> _EXERCISE DETAILS_: Do not copy the pictures. Write out the lines from the start of the entries through the line containing "Given: Click the horizontal table scrollbar".

> _MATERIAL TO PROCESS_:

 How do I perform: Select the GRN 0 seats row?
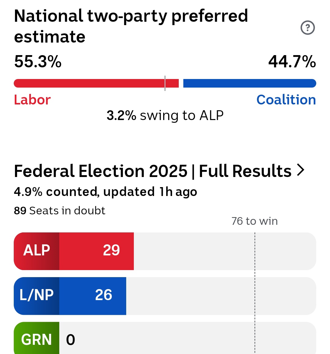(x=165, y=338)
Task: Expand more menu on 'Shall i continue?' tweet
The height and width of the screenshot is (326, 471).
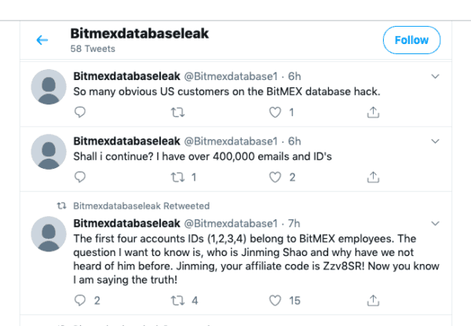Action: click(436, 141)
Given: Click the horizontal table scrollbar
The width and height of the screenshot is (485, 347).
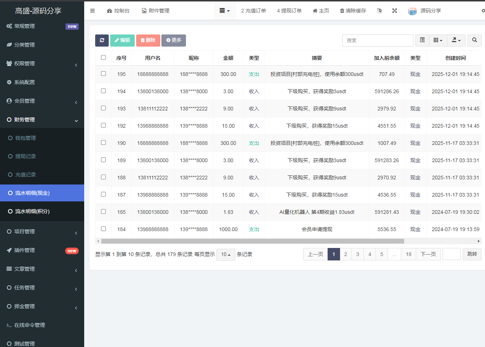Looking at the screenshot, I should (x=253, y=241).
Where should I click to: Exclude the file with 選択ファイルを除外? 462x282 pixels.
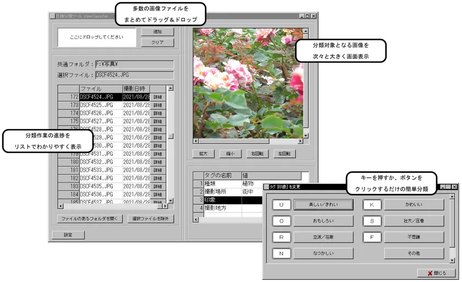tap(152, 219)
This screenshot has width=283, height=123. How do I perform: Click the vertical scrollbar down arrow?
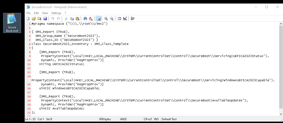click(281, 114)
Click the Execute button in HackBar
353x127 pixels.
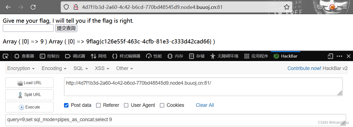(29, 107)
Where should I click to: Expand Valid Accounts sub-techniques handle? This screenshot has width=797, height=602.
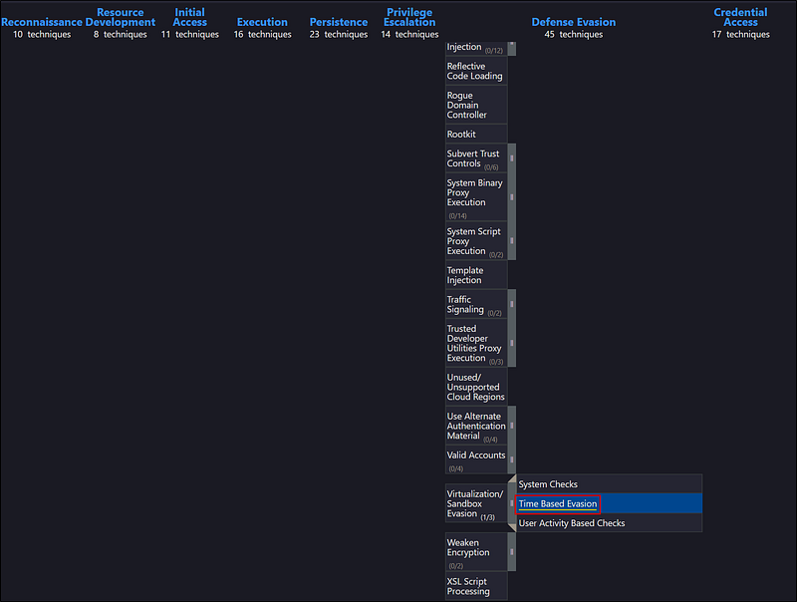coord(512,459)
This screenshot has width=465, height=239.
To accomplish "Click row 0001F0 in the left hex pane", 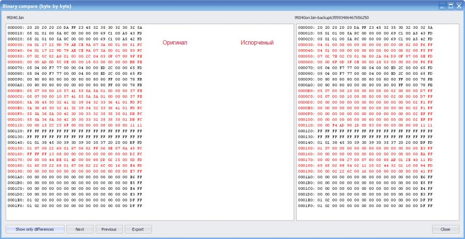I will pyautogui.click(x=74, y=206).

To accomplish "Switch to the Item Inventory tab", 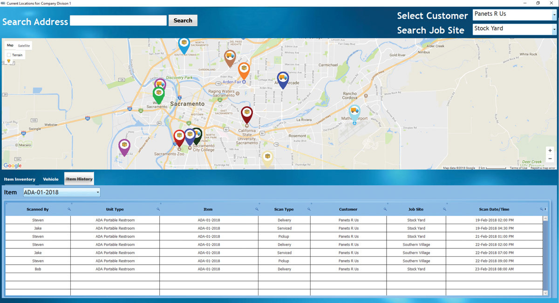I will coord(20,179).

> _OUTPUT_:
 How do I perform: Select the GRN 0 seats row?
(x=165, y=338)
Task: Expand more menu on 'Shall i continue?' tweet
The height and width of the screenshot is (326, 471).
Action: click(436, 141)
Given: Click the horizontal table scrollbar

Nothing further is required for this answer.